Because the cannabinoid THC carries no aroma, it is undetectable to drug dogs. Thus, pot-sniffing pooches are trained to seek out terpenes instead (most commonly smelly caryophyllene oxide).
Terpenes deliver a wide array of medical benefits, including antimicrobial, antiseptic, and even anti-carcinogen effects. In terms of efficacy, terpenes are proving themselves to have as much medical value as cannabinoids such as THC and CBD (a cannabinoid that has proven to reduce seizures and reduce pain).
For example, a study conducted in 2011 at Northeast Forestry University in China revealed that one common terpene, pinene, helps in the treatment of bacterial and viral infections.
Limonene, another common terpene, has been shown to exhibit both anti-inflammatory and anti-cancer characteristics. It has also been shown to help sufferers of depression and to aid in digestion (good for diseases like Crohn’s).
Most common = myrcene
Myrcene (pronounced “mur-ceen”), the most common terpene in cannabis, produces odors that are earthy, spicy, and balsamic.
It is the most common terpene in cannabis and, in many ganja strains, may constitute up to 50% of the terpene volume of the plant.
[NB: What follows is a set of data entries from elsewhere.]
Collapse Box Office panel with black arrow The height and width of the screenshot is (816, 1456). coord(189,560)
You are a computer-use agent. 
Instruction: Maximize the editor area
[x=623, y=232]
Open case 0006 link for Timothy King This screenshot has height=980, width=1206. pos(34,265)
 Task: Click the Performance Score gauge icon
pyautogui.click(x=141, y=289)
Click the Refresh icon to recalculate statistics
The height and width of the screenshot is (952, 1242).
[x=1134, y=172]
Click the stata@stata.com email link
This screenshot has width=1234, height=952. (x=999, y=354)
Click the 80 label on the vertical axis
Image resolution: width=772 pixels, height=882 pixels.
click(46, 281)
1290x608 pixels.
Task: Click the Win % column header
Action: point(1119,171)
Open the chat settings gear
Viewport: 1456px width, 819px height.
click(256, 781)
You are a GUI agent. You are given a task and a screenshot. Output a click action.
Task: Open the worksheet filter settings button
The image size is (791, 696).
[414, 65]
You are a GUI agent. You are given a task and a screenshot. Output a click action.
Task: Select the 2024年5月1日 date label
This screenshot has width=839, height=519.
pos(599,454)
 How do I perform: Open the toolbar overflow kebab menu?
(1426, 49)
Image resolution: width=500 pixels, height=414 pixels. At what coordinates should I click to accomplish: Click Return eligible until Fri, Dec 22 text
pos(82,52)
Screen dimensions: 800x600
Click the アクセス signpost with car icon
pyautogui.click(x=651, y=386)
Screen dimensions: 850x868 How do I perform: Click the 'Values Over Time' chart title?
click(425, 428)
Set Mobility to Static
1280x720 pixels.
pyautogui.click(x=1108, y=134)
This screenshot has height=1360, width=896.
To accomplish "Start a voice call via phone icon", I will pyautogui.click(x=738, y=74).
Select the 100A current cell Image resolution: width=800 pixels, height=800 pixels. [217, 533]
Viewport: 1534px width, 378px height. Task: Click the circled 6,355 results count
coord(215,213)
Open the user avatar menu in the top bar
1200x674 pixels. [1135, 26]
Myrcene also aids in the production of other terpenes, although more research is needed about this topic. This aromatic element is also produced in high amounts in mangos, hops, and other plants.
The amount of myrcene in a particular strain of cannabis determines if it is categorized as an indica or sativa. According to Steep Hill Labs in Berkeley, California, cannabis that features more than 0.5% myrcene qualifies as an indica. Samples with less than 0.5% are considered to be sativa.
Mangos to the rescue
The urban legend that eating a mango before smoking cannabis will enhance the psychoactive effect of cannabis is actually true.
Mangos are full of myrcene, a terpene that helps regulate the permeability of cells within the body. Simply put, myrcene-packed mangos helps THC reach brain cells.